Following are a few platform-related features that provide security to thwart denial-of-service (DoS) and distributed DoS (DDoS) attacks:
• True isolation of control and data planes: Every transit packet going through the router is forwarded by way of the system data plane; hence control-plane cycles are spent only for traffic that needs route-processor attention.
• Every punt packet (a packet that ends up going to the route processor for processing) has to go through the ESP first, facilitating effective Control Plane Policing (CoPP) performance for all traffic going into the route processor. Because policing in the platform is done in ESP hardware, this process does not result in loading of the route processor.
• Cisco IOS Software Zone-Based Policy Firewall is also supported to further secure the platform and the network users behind it.
• Cisco ASR 1000 Series Routers also allow oversubscription of the platform data plane. You can classify priority traffic to be in the "fast lane" throughout the system (that is, ingress SIP, ESP, and egress SIP) as long as it does not exceed the total system bandwidth (5 Gbps for ESP5G and 10 Gbps for ESP10G).

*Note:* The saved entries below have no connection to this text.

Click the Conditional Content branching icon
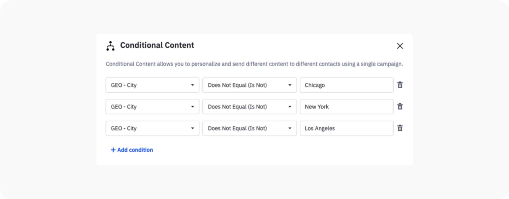[x=110, y=46]
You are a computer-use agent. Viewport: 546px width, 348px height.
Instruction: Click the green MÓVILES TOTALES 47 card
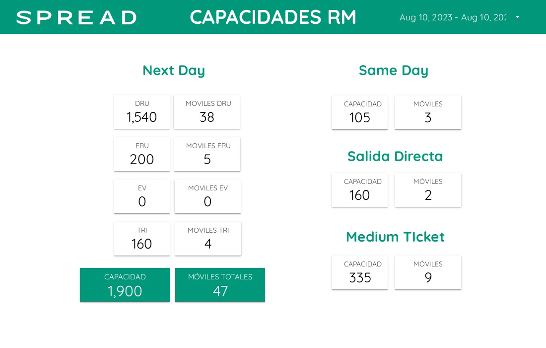pos(220,285)
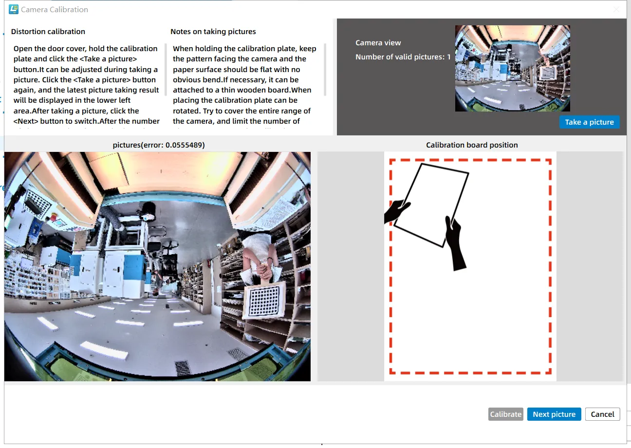Click the left hand icon holding the board

tap(397, 212)
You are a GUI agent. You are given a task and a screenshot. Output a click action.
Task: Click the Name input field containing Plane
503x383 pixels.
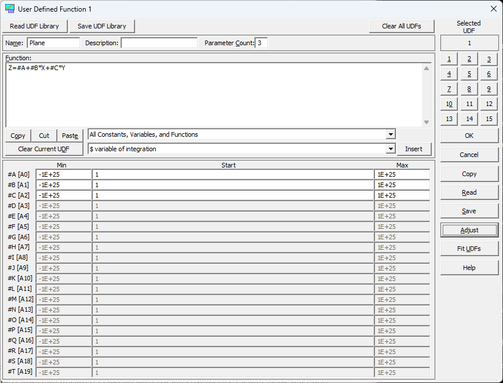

Sensitive to TCO (Total Cost of Ownership)
TCO takes into account the indirect costs of a network - money spent on system design, installation, administration, and support - along with intangibles such as lost revenue resulting from the failure of mission-critical network functions. Figuring indirect costs allows a company to take into account the price tag on lost productivity suffered from system crashes, ineffective repairs, and recurring problems.
Cisco ASR 1000 series routers exceed the expectations on all fronts relating to TCO. This platform is designed ground up to avoid downtime by using various forms of software and hardware redundancies. In addition to that, Cisco ASR 1000 runs 12.2SR based IOS and brings with it various familiar troubleshooting and maintenance, and instrumentation tools to provide continuous operation. This also results in shorter qualification cycles (by using existing scripts and procedures to measure the box performance) and virtually eliminates the retraining requirements for platform configuration and deployment.
Conclusion
The Cisco ASR 1000 Series Routers offer true carrier-class system Internet gateway functions consisting of both routing and forwarding-plane redundant components, High Availability, ISSU for Cisco IOS Software with NSF/SSO, and SPA drivers. These routers take advantage of the flexibility and faster services delivery based on the Cisco QuantumFlow starting at 5 and 10 Gbps.